Your chance of having these childbirth complications is a lot higher if you were married young, if you tried to have a baby before your body was ready. Your chance of having these complications is higher if you live in a poor place where you don’t have access to C-sections or medical attention when you are giving birth. Your chance of having these complications is higher if you live in a place where tradition maintains that your genitals are cut. In Africa, especially, too many girls live in places where marrying very, very young, having female genital cutting, and not having access to healthcare are the norm. Chero had all of these conditions. So do many of the women of Kenya. And many become lepers because of their fistulas.
But here is the amazing thing – these fistulas can be fixed. A surgeon with the right skills – and dedication to fixing the problems of shunned, silent women – can completely change the story of women like Chero.

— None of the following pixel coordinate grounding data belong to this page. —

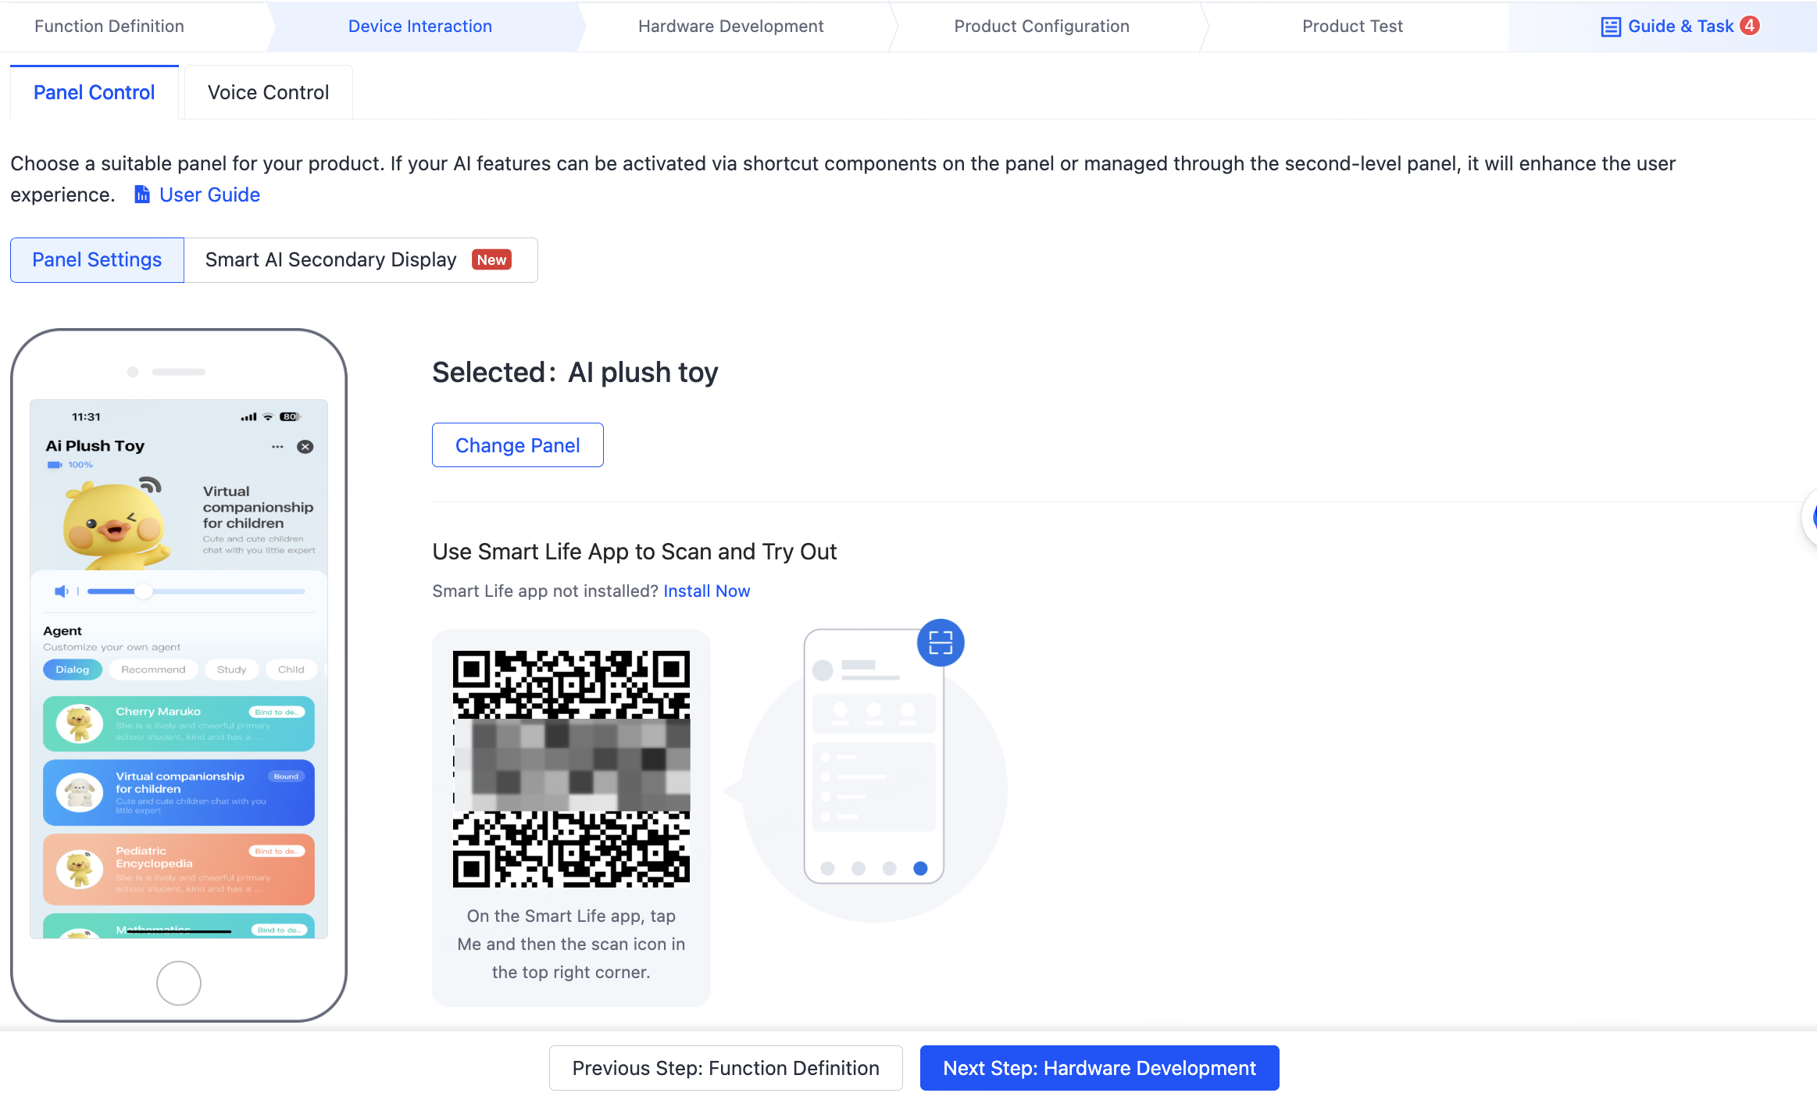Screen dimensions: 1817x1100
Task: Click the QR code image
Action: pyautogui.click(x=571, y=769)
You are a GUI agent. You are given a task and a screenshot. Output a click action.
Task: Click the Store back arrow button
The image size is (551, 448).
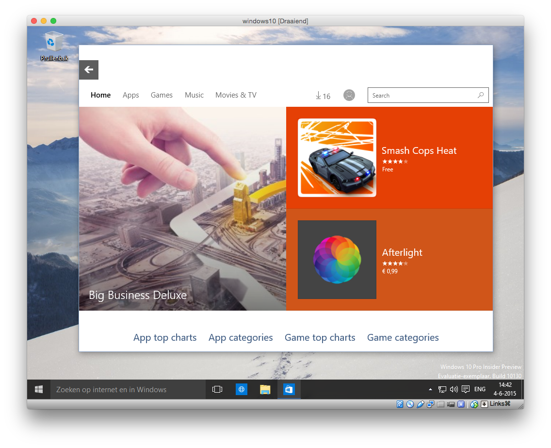(x=89, y=70)

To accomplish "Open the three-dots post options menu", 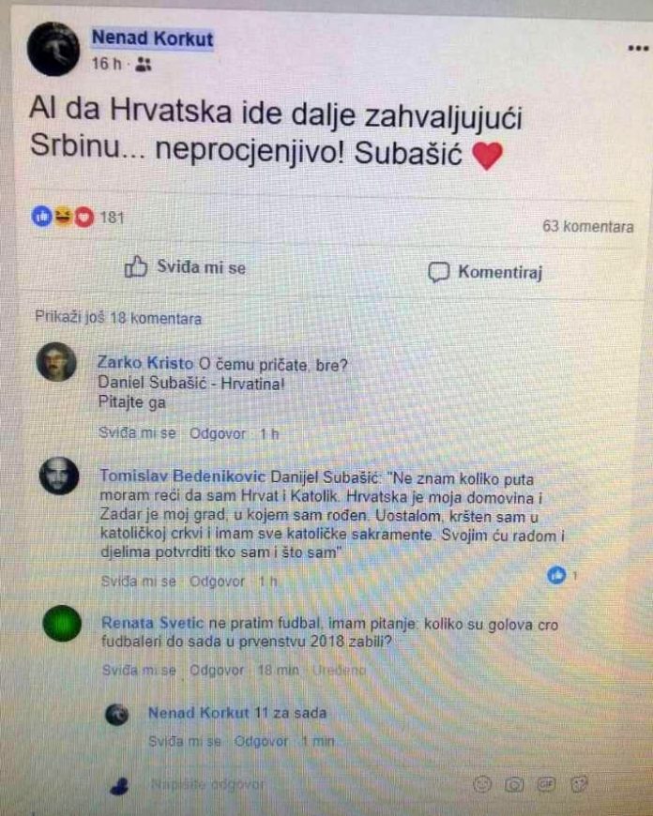I will coord(638,49).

This week, I had the pleasure of talking with one of my heroes here in Eldoret, a Kenyan surgeon who specializes in fixing fistulas. Dr. Hillary Mabeya has devoted much of his life to helping women and girls with fistulas. Women and girls injured in childbirth, injured in sexual assaults, injured in ways that many people don’t want to talk about. This is a doctor who works for the voiceless, for the despairing, for the stigmatized. I am proud to have him as colleague in AMPATH and at the Moi University School of Medicine.
Dr. Mabeya works late into the night, works on weekends, works in remote parts of the country – all to help these silent and shunned women and girls. In 2009, he opened a center in Eldoret called Gynocare that provides, not only the much-needed surgeries for these women and girls at no cost to them, but also provides rehabilitation throughout their recovery and psychological support.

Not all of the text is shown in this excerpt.